Agora, o governo decidiu dar isenção para os leilões, pois, além de agilizar o PAC, prevaleceu, nos debates prévios à aprovação da Lei nº 12.529, a visão de que a melhor forma de coibir cartéis em licitações é elaborar um bom edital. A expectativa é a de que a Secretaria de Acompanhamento Econômico (Seae) do Ministério da Fazenda, que, hoje, faz pareceres às fusões que são julgadas pelo Cade, passe a auxiliar as agências reguladores e os demais ministérios a incluírem a perspectiva da concorrência nos editais das licitações.

Outra questão que foi discutida nesses debates é que a nova Lei Antitruste estabelece que os negócios vão ter de ser aprovados pelo SuperCade, antes de serem realizados. Com isso, no caso dos leilões, o órgão teria que fazer uma análise prévia sobre cada um dos consórcios. Isso iria sobrecarregar o SuperCade.

Por outro lado, dar isenção antitruste é uma atitude polêmica, pois gera o efeito imediato de permitir altas concentrações de mercado. Em 2004, o governo estudou dar isenção às fusões e aquisições no setor aéreo. O objetivo era o de permitir a reestruturação do setor, sem a interferência do Cade, que poderia vetar alguns negócios como a união da Varig com a TAM, que foi cogitada na época, mas acabou não acontecendo. A ideia teve péssima repercussão e foi retirada da pauta do governo e do Congresso.

“É importante lembrar que essa não é uma isenção para um setor específico da economia”, advertiu o advogado Vicente Bagnoli. “É uma isenção para uma situação específica: os leilões feitos pelo governo.” Segundo Bagnoli, o Cade chegou a baixar uma súmula sobre o assunto para deixar claro às empresas que participavam de leilões e licitações públicas que elas só deveriam submeter os contratos para análise antitruste se fossem vitoriosas na disputa. Foi a Súmula nº 3, de 2007.

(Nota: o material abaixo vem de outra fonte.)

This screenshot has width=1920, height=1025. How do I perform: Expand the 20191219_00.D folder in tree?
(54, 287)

Essa súmula foi aprovada para resolver uma dúvida das empresas. Antes, elas faziam uma licitação que foi proposta pelo governo, analisada pela agência reguladora e não sabiam se ainda dependeriam de um último aval do Cade para obter a aprovação final. Na época, o órgão antitruste respondeu que as empresas teriam que notificar os seus contratos 15 dias depois de vencerem o leilão. “Agora, o Cade vai deixar de exercer esse papel”, constatou o advogado.

Ex-conselheiro do Cade, o economista Luiz Carlos Delorme Prado acredita que a isenção deve vigorar por um tempo e, depois, será revogada. “A rigor, essas áreas de monopólio natural do Estado são as que as autoridades vão se fazer mais presentes”, afirmou Prado. “E no histórico do Cade, ele nunca restringiu o seu poder de atuação. Será que ele vai reduzi-lo agora? Eu acho que não.”